Samenbäume und Naturverjüngungspotenziale von Pionierbaumarten zur Kalamitätsvorsorge im Fichtenwald
Vorwald- und Nebenbaumarten: Möglichkeiten und Grenzen einer erfolgreichen Wiederbewaldung von Schadflächen im Hinblick auf Samenbäume und Naturverjüngungspotenziale von Pionierbaumarten zur Kalamitätsvorsorge im Fichtenwald
In der Vergangenheit wurden großflächig nicht standortsgerechte, einschichtige Nadelholzbestände aus Gemeiner Fichte und Gemeiner Kiefer begründet (ZERBE 2009). Parallel wurden natürlich ankommenden Pionierbaumarten, ungeachtet ihrer vielfältigen ökologischen Wirkungen, als sogenanntes „forstliches Unkraut“ konsequent aus dem Bestandesgefüge entnommen. Diese Handlungsweise führte in den Wäldern zu einer zunehmenden Artenverarmung und Bodendegradierung (RÖHRIG et al. 2006). Ferner traten und treten in den nicht standortsgerechten und folglich instabilen Nadelholzreinbeständen wiederholt Schadereignisse (Schädlingskalamitäten, Waldbrände, Schneebruch und Windwurf) auf, mit der Folge flächenhafter Verluste ganzer Waldbestände (NOACK 2006). Durch die unvermittelte Entstehung solcher Kahlflächen werden Wasser- und Nährstoffkreisläufe entkoppelt, mit der Folge, dass verstärkt Kohlendioxid freigesetzt und Nährstoffe ausgewaschen werden (BURSCHEL & HUSS 1997).
Pionierbaumarten bieten aufgrund ihrer typischen Eigenschaften (große Ausbreitungsfähigkeit, schnelles Jugendwachstum, geringe standörtliche Ansprüche) die Chance einerseits die benannten Umweltbelastungen der nadelwalddominierten Reinbestände zu mildern und andererseits die Folgen der Freiflächenwirkungen einzudämmen (BURSCHEL & HUSS 1997). Verschiedene Untersuchungen zur Wiederbewaldung von Freiflächen haben allerdings gezeigt, dass eine erfolgreiche Besiedlung nicht immer gegeben war (RICHTER & LEDER 1990, LÄSSIG et al. 1995, SCHMIDT-SCHÜTZ & HUSS 1998, WENT 2011).
Ziel dieses Forschungsprojektes soll daher der Gewinn neuer Erkenntnisse für eine rasche und weitgehend eingriffsfreie Wiederbewaldung von Freiflächen durch Pionierbaumarten sein. Dabei gilt es artspezifische Mindestdichten von Samenbäumen abzuleiten, die eine Wiederbesiedlung ermöglichen. Weiterhin soll es möglich sein, anhand von Flächen- und Bestandesparametern das tatsächliche Verjüngungspotential der gegenwärtig vorhandenen Weichlaubbaumarten in den Wäldern abzuschätzen.

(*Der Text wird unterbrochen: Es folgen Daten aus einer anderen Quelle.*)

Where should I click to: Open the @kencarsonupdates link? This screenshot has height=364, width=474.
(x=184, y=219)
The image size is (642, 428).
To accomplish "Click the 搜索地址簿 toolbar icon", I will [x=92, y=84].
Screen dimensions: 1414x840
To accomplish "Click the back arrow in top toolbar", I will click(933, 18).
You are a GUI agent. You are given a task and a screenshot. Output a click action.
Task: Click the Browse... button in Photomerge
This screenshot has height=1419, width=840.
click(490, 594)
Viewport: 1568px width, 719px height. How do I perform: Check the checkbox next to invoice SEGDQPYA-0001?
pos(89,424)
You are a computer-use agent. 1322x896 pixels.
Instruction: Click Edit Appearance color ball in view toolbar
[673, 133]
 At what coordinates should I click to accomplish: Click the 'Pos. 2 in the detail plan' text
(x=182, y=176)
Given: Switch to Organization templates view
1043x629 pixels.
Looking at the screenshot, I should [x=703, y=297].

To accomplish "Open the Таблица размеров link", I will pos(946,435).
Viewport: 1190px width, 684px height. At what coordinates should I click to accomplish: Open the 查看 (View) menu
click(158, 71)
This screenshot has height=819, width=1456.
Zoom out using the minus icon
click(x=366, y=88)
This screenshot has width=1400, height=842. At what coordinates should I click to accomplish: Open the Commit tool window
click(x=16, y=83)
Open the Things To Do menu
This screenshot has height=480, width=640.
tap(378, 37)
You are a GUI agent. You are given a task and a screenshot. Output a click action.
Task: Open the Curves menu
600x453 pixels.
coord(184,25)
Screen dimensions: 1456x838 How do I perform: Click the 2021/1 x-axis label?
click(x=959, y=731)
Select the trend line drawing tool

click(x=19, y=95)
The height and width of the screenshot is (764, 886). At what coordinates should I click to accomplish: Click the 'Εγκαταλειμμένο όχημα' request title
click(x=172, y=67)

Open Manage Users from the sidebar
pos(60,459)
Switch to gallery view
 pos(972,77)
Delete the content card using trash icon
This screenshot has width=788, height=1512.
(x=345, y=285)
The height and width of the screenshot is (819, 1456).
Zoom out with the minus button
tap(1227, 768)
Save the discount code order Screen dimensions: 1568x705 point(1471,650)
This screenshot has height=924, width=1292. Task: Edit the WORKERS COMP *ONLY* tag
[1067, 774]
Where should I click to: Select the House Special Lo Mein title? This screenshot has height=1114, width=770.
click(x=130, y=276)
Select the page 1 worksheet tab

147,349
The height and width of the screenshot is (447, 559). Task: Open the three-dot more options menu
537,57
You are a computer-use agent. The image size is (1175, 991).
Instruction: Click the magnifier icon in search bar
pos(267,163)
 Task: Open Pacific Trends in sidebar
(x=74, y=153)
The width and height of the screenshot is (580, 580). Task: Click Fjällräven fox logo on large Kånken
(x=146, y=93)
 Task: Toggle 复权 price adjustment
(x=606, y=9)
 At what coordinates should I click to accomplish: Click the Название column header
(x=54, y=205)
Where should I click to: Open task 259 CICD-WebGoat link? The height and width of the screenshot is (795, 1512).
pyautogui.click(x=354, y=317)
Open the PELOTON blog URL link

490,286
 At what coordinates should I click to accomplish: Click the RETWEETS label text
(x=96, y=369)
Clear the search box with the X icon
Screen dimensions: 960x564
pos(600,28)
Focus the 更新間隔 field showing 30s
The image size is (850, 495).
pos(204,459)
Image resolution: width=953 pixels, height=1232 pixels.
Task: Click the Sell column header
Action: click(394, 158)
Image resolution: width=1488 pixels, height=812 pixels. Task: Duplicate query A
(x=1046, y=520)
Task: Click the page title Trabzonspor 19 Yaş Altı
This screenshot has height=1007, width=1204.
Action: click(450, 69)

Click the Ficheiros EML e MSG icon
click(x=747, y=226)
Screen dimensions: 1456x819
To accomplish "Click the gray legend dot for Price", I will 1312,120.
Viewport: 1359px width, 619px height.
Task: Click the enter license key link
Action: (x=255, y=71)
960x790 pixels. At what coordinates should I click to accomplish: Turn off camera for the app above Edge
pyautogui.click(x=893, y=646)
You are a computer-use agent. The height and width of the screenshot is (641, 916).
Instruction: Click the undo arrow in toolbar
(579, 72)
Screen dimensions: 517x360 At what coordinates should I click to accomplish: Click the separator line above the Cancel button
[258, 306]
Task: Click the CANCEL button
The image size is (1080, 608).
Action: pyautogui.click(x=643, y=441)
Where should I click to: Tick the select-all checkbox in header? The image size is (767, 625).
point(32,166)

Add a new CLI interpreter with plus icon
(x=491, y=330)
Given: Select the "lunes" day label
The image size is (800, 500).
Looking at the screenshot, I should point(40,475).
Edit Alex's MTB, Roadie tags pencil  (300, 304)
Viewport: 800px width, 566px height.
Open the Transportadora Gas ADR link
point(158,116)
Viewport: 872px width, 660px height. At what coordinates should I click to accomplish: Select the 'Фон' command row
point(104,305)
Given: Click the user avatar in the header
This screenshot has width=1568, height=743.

Mit Hilfe von Samenfallenfängen auf Freiflächen soll das Ausbreitungspotential der verschiedenen Pionierbaumarten untersucht werden. Hierfür werden jeweils Samenfallen für die anemochor verbreiteten Arten (Birke, Weide) und Kotfallen für die zoochor verbreitete Eberesche auf den Kahlflächen aufgestellt. Des Weiteren werden die in den angrenzenden Beständen befindlichen Samenbäume eingemessen, um neben den Samendichten genaue Kenntnisse über die Ausbreitungsdistanz zu erhalten. Begleitend werden auf Kyrill-Sturmwurfflächen (Orkan 2007) Vegetationsaufnahmen durchgeführt. Diese sollen Informationen über den tatsächlichen Besiedlungserfolg bzw. Gründe für das Ausbleiben von Naturverjüngung liefern. Die erhobenen Daten werden anschließend zur Parametrisierung isotroper und anisotroper Einzelbaummodelle genutzt.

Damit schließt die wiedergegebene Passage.